Daguerreotype of three brothers enlarged to 300%. Light streaks across top
& bottom are strips of tape I put on the dag to keep it from touching
the surface of my scanner.
Three brothers portrait at six times actual size (600%). Notice the boy
on the left moved minutely and is a bit out of focus.
A confession, but only so you can profit from my carelessness: The scratch
above the boy on the right was caused by my thumb nail. The picture slipped
when I was putting it on the scanner. That scratch will be on the dag for
as long as it exists and nothing known to modern man can erase it. Thankfully
it didn't go through his face, but it could have just as easily.

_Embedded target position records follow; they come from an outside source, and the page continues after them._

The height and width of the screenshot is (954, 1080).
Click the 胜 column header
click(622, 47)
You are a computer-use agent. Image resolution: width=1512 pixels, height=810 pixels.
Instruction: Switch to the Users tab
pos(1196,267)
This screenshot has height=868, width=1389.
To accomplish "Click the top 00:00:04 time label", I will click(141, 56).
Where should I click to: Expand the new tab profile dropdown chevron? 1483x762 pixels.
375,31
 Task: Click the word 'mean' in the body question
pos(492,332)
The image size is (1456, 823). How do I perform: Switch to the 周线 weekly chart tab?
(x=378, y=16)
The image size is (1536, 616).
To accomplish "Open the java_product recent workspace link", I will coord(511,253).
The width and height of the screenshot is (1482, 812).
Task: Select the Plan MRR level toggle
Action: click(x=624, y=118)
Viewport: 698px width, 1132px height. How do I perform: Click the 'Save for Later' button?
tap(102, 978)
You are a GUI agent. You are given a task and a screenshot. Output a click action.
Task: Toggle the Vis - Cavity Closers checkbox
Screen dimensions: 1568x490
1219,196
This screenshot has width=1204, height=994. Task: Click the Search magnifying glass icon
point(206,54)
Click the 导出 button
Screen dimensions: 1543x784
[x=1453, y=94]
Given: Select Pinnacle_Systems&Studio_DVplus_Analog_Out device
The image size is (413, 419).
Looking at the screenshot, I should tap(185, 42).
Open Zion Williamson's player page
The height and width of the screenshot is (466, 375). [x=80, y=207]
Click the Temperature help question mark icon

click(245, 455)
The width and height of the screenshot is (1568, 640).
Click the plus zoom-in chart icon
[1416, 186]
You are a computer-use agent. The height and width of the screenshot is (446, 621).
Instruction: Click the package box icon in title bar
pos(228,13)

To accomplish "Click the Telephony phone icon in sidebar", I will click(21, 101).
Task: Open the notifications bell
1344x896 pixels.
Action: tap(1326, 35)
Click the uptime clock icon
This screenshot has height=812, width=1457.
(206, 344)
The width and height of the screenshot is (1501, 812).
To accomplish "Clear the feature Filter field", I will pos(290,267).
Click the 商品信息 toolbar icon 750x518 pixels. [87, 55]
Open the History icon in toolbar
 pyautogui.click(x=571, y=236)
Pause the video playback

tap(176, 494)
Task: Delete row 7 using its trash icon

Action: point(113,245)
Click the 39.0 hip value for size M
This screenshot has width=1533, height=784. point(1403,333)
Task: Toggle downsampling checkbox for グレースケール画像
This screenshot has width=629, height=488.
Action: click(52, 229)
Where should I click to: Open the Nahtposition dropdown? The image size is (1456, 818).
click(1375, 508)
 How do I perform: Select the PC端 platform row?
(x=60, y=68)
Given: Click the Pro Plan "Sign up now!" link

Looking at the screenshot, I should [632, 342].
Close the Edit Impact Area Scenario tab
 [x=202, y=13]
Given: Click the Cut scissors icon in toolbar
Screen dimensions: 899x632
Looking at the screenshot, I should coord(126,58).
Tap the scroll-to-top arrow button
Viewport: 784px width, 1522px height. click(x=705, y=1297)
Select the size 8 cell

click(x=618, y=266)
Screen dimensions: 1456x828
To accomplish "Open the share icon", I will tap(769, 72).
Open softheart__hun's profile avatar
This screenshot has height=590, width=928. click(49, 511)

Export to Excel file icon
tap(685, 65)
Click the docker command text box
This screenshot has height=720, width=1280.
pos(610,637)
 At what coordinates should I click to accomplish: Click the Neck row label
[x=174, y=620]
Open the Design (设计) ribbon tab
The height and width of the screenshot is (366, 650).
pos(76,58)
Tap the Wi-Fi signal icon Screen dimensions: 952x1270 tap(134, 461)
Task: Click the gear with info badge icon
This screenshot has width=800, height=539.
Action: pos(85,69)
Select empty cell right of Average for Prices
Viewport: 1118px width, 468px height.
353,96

If you can, take a photo of your daguerreotypes with a camera,
not a scanner, simply because the chances of an accident are much greater
with a scanner. This is the first time this happened to me, and I'm determined
it will be the last.
Having just said that nothing could be done about the scratch, I've just
proved myself wrong. In a matter of speaking. By taking the scanned photo
with the scratch and putting it in now ancient (but still usable) PhotoDeluxe
program (the very inexpensive version of the popular Photo Shop program),
I was able to "clean-up" the dag a bit and make the scratch more
acceptable online. The clean-up took me about two minutes - and looks it!
However, if you want to spend some time on the clean-up process and do a
decent job, you can do it in perhaps an hour. (That's a guess - I've never
spent the time necessary to do a first-rate job.)
But remember - the clean-up is just in the computer and on the Internet.
The original daguerreotype still has the scratch and always will.